Lumberjack writers reached out to Procurement Specialist, Addie Dunaway of Contracts and Procurement department of Cal Poly Humboldt, as well as Humboldt Director Planning, Design & Construction, Kassidy Banducci of the Facilities Management Department. Both expressed a desire to comment, but were limited in their ability to speak as the bidding process is still active. Any comment on Clayco’s involvement from Cal Poly Humboldt staff and admin could violate legal obligations, as well as compromising fairness to the other three potential contractors. 

University documents confims that Clayco, Sundt, and Swinerton are three companies on the shortlist for the #PLY106 contract. A fourth potential bidder is currently unconfirmed. The Union has also sent a letter to the Board of Trustees concerning Sundt’s history of malpractice.

Communications Specialist with the News and Information department, Grant Scott-Goforth, shared some information on the infrastructure project, though he was unable to comment on any allegations brought against potential contractors.

 “The Committee remains diligent in their work towards a fair and equitable evaluation process governed under the provisions of the law in the state of California,” according to a statement released by the University. “Cal Poly Humboldt is committed to its responsibility under California regulations for public work projects and the better good of the construction industry. Any information regarding the performance or behaviors of proposing firms will be considered against CSU policies and State regulations.”


Union Organizers from Local 751 spread awareness to the campus community about where their money may be going—especially the funds that students give to the school as part of their tuition.

“How has a contractor with this history got this close to a major project?” said Harvey McKeon, a field representative for the Union. “Which, at the end of the day, is [funded by] public money, and it’s also by extension student’s money, and [the students] should have some sort of control and say over how that money is spent.”
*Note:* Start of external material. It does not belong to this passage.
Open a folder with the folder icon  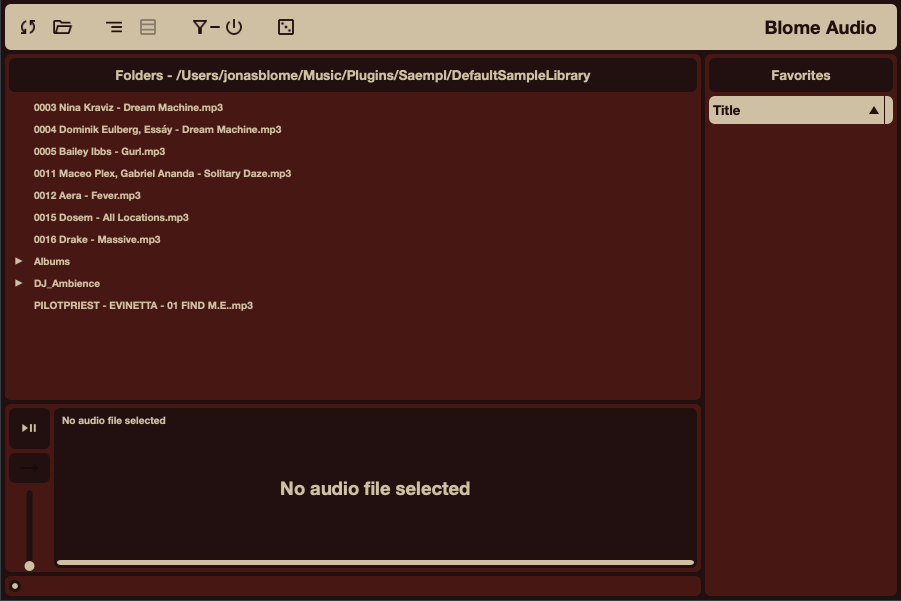tap(62, 27)
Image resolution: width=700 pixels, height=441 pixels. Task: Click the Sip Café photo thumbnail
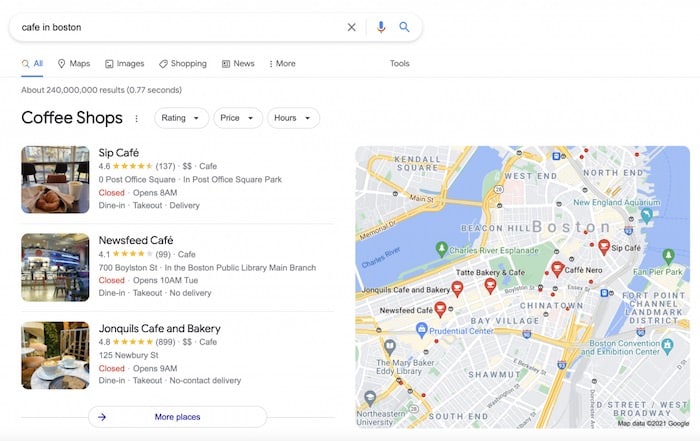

The organizers from Local 751 want to make it clear that although they are a union, their endgame isn’t to try and have a union-backed construction company be awarded the contract. Rather, they want to ensure that a company with multiple legal issues and allegations of malpractice isn’t able to gain a foothold in the community and public works projects, and to try and create a better and safer working environment for all laborers.

“As a union, our recent track record has been to lift standards for workers whether they’re union or non-union,” McKeon said. “The reason why we are seeking to generate awareness about Clayco is because we want to draw attention to what Clayco does to workers that we don’t formally represent, but we care about their working conditions.” 

Beyond a desire to bring Clayco’s past and current legal issues to light and try to create safer environments for workers, some organizers such as McKeon feel a personal responsibility to ensure a safe working environment for both contractors and the community at large due to their personal experience as a worker without union support. The union also wants those at Cal Poly Humboldt that awards infrastructure projects like #PLY106 and potential contractors that there must be precedence for companies rooted in ethics.

“I’ve been in jobs before I was a labor union organizer where I didn’t have anyone looking out for me because I wasn’t in a union, and I don’t think that’s a reason why you shouldn’t have people not look out for you,” McKeon said. “We’re trying to represent [all laborers] even if they’re not currently union members. It’s like trying to plant a tree whose shade you may never sit in.”

Editing note:

On Sept. 6, this article was edited to clarify that Clayco’s Vice President of Marketing and Communications Sarah Green shared Clayco’s statement from legal team with a reporter via email. The statement made the case that Clayco is the target of a campaign of Union harassment and that the Union has no legal right to access any Clayco properties and that the Union’s ultimate goal is to get Clayco to sign a collective bargaining agreement with them.

The article was also edited to remove reference to a contractor who’s bid on the project could not be confirmed.